No Reino Unido, 77 torres de sinal de operadoras foram queimadas. Informação é falsa e a covid-19 chegou em países sem 5G, como o Brasil

As teorias da conspiração sobre a origem e possíveis curas do coronavírus seguem firmes e fortes ao redor do mundo. As mais conhecidas, como a que sugere que a doença foi criada em um laboratório chinês, até a de que usar urina e estrume de vaca pode curar o vírus, não são de longe as mais malucas. A mais recente surgiu no Reino Unido e afirma que a internet 5G está por trás da pandemia. O boato ganhou força no começo de abril e, até agora, cerca de 77 torres de sinal de operadoras de telefonia foram queimadas.

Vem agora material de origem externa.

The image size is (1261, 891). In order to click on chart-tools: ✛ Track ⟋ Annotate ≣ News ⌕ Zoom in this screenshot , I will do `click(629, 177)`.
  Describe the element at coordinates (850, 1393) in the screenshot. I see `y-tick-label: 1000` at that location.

A teoria consiste na ideia de que a rapidez da internet está causando ou acelerando o contágio da doença, por meio da radiação. Desde que iniciaram os debates sobre a tecnologia, muitas pessoas começaram a espalhar histórias de que o 5G, por ser mais poderoso que o 3G ou o 4G, poderia causar problemas graves aos seres humanos e aos animais. Quem acredita na teoria também afirma que o novo modelo de internet é capaz de reduzir a imunidade das pessoas e que "o coronavírus foi inventado para esconder os perigos do 5G."

As informações não são verdadeiras. Não há nenhum estudo que confirme os supostos perigos das gerações da internet. A Comissão Internacional de Proteção contra Radiação Não Ionizante (ICNIRP, sigla em inglês) confirmou que as frequências emitidas pelo 5G não afetam as pessoas.

A teoria também se prova falsa ao levar em conta que a covid-19 chegou em países que ainda não têm a rede 5G implementada ou regulamentada, como é o caso do Brasil.

Até o dia 15 de abril, 50 torres haviam sido queimadas — a maioria delas, segundo o site americano Business Insider, não tinham relação com o 5G. No total, até nesta quarta-feira, 6, 77 torres foram "vítimas" dos conspiradores.

O Reino Unido tem 202.355 casos confirmados e 30.150 mortes pelo coronavírus, segundo o monitoramento em tempo real da universidade americana Johns Hopkins. Por lá (e em muitos outros lugares), o 5G é o menor dos problemas.